(Input data)

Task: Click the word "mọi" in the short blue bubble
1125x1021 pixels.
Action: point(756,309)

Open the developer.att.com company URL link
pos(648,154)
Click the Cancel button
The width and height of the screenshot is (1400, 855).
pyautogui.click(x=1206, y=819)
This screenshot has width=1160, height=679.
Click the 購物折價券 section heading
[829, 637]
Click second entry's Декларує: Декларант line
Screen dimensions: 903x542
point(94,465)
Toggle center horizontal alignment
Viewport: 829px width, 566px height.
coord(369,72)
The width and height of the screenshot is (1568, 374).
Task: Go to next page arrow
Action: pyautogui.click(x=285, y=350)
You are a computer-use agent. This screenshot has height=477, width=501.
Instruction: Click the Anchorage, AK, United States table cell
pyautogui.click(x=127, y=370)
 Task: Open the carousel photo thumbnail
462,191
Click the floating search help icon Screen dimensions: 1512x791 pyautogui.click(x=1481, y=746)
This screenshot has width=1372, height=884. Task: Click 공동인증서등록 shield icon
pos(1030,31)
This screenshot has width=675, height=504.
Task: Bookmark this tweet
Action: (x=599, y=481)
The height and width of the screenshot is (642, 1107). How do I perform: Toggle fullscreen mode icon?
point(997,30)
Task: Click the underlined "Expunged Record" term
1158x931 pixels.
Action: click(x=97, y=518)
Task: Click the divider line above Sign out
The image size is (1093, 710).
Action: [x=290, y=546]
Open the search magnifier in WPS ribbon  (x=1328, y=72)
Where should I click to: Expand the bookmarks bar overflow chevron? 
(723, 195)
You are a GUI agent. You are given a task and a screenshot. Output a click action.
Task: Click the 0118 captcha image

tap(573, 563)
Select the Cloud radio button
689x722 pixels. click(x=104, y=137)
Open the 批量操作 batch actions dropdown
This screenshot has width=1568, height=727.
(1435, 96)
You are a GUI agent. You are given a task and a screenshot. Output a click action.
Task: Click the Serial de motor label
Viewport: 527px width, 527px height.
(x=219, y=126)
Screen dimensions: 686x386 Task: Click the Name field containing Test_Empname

(End Input data)

• Exercise details
Set down the entries again exactly as they are.

• Written solution
Task: Click the word "mọi" in the short blue bubble
1125x1021 pixels.
Action: point(756,309)

Open the developer.att.com company URL link
pos(648,154)
Click the Cancel button
The width and height of the screenshot is (1400, 855).
pyautogui.click(x=1206, y=819)
This screenshot has width=1160, height=679.
Click the 購物折價券 section heading
[829, 637]
Click second entry's Декларує: Декларант line
Screen dimensions: 903x542
point(94,465)
Toggle center horizontal alignment
Viewport: 829px width, 566px height.
coord(369,72)
The width and height of the screenshot is (1568, 374).
Task: Go to next page arrow
Action: pyautogui.click(x=285, y=350)
You are a computer-use agent. This screenshot has height=477, width=501.
Instruction: Click the Anchorage, AK, United States table cell
pyautogui.click(x=127, y=370)
 Task: Open the carousel photo thumbnail
462,191
Click the floating search help icon Screen dimensions: 1512x791 pyautogui.click(x=1481, y=746)
This screenshot has width=1372, height=884. Task: Click 공동인증서등록 shield icon
pos(1030,31)
This screenshot has width=675, height=504.
Task: Bookmark this tweet
Action: (x=599, y=481)
The height and width of the screenshot is (642, 1107). How do I perform: Toggle fullscreen mode icon?
point(997,30)
Task: Click the underlined "Expunged Record" term
1158x931 pixels.
Action: click(x=97, y=518)
Task: Click the divider line above Sign out
The image size is (1093, 710).
Action: [x=290, y=546]
Open the search magnifier in WPS ribbon  (x=1328, y=72)
Where should I click to: Expand the bookmarks bar overflow chevron? 
(723, 195)
You are a GUI agent. You are given a task and a screenshot. Output a click action.
Task: Click the 0118 captcha image

tap(573, 563)
Select the Cloud radio button
689x722 pixels. click(x=104, y=137)
Open the 批量操作 batch actions dropdown
This screenshot has width=1568, height=727.
(1435, 96)
You are a GUI agent. You are given a task and a screenshot. Output a click action.
Task: Click the Serial de motor label
Viewport: 527px width, 527px height.
(x=219, y=126)
Screen dimensions: 686x386 Task: Click the Name field containing Test_Empname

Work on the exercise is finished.